■ **Exercise prompt**
Using only the entries below, output the lines starting at the one containing "378x194 pixels." and ending at the one containing "Toggle Weekly Active Users legend series", exactly and inclusive of both, omitting the pictures.

■ **Exercise inputs**
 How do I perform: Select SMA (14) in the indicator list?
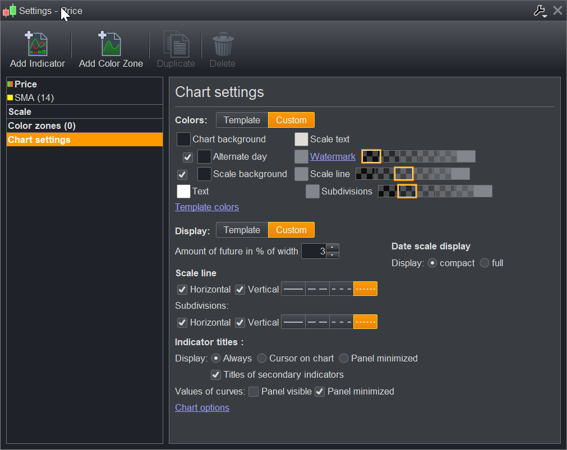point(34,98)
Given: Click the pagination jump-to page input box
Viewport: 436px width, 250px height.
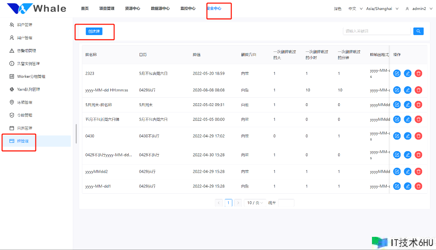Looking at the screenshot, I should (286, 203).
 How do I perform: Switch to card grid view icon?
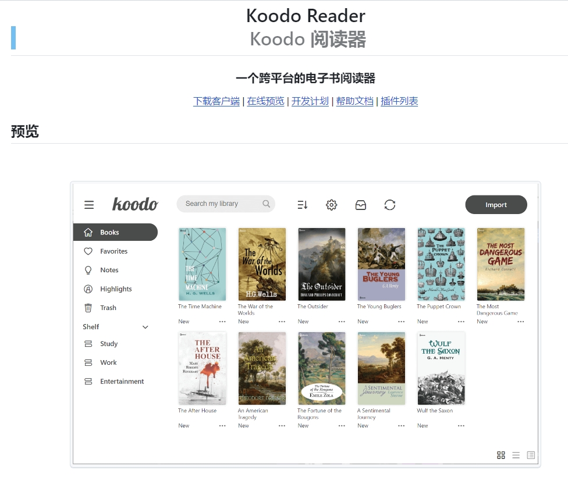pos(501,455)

---

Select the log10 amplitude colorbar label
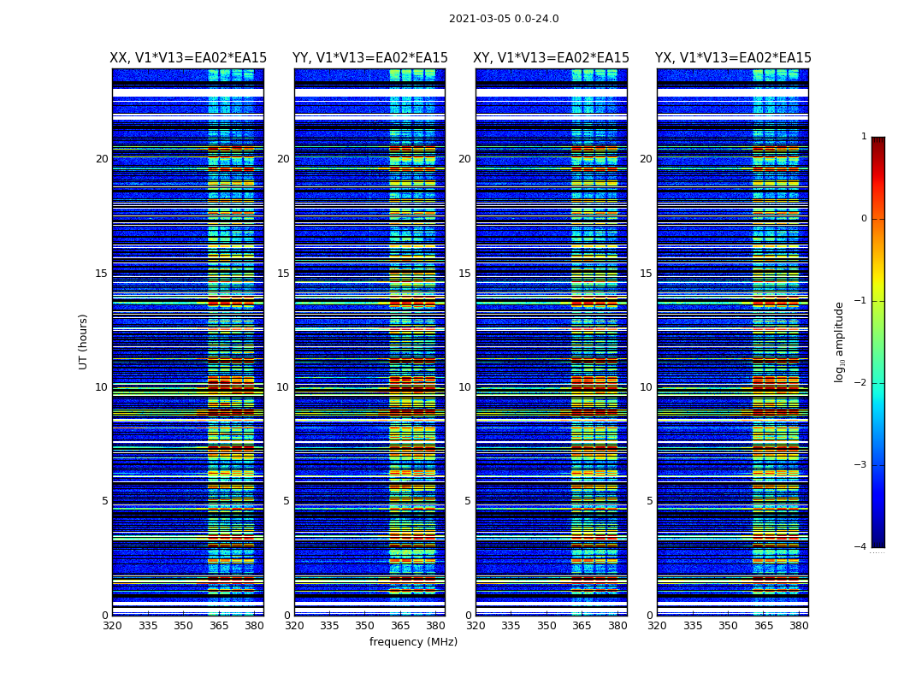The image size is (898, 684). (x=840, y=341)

==

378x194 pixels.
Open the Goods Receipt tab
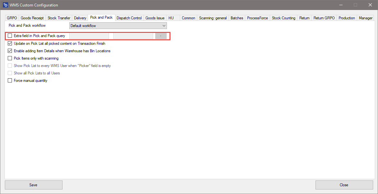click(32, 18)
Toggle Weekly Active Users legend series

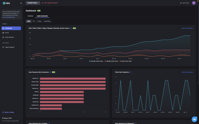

■ **Response area**
378x194 pixels.
Open the Goods Receipt tab
click(32, 18)
Toggle Weekly Active Users legend series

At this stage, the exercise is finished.